Texte à lire =>

··········

En 2004, le conseil général des Bouches-du-Rhône a semblé relancer la vieille idée d’un pont : une délibération est même votée pour sa construction à l’horizon 2015. « Jean-Noël Guérini (le président PS du conseil général) nous balade, regrette Éric Jouveaux. Tout en prévoyant un pont, il a en même temps financé l’achat d’un nouveau bac en service depuis 2010, ainsi que de deux nouvelles cales d’accostage, le tout pour un total de 14 millions d’euros. »

« L’État, le ministère de l’Environnement s’opposent à un projet de pont depuis vingt ans », soupire, Hervé Schiavetti, président du Syndicat mixte des traversées du Rhône, qui gère le bac, et maire (PC) d’Arles. « Faux !, s’insurge Roland Chassain, maire UMP des Saintes-Maries-de-la-Mer. Ni l’ancienne secrétaire d’État à l’écologie ni l’actuelle n’ont été sollicitées. » Réponse agacée du premier magistrat arlésien : « Je me suis moi-même rendu chez le Directeur général de l’équipement. Et puis aujourd’hui, un pont serait un facteur aggravant des déséquilibres en Camargue, ce sanctuaire de la nature… »

··········

Segment de données =>

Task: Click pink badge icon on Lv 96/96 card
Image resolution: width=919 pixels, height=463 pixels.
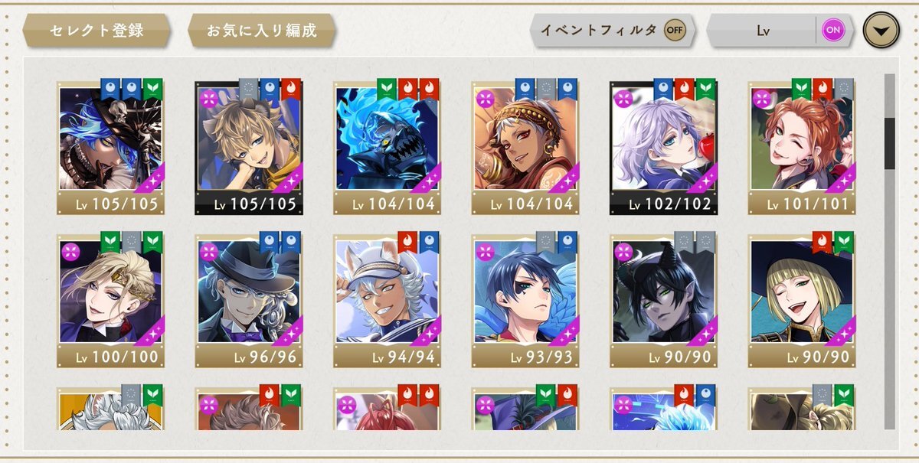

··········

Consigne =>
D'après le texte sur le projet de pont en Camargue, quel montant total a été consacré à l'achat du nouveau bac et des deux nouvelles cales d'accostage ?

Réponse =>
14 millions d'euros.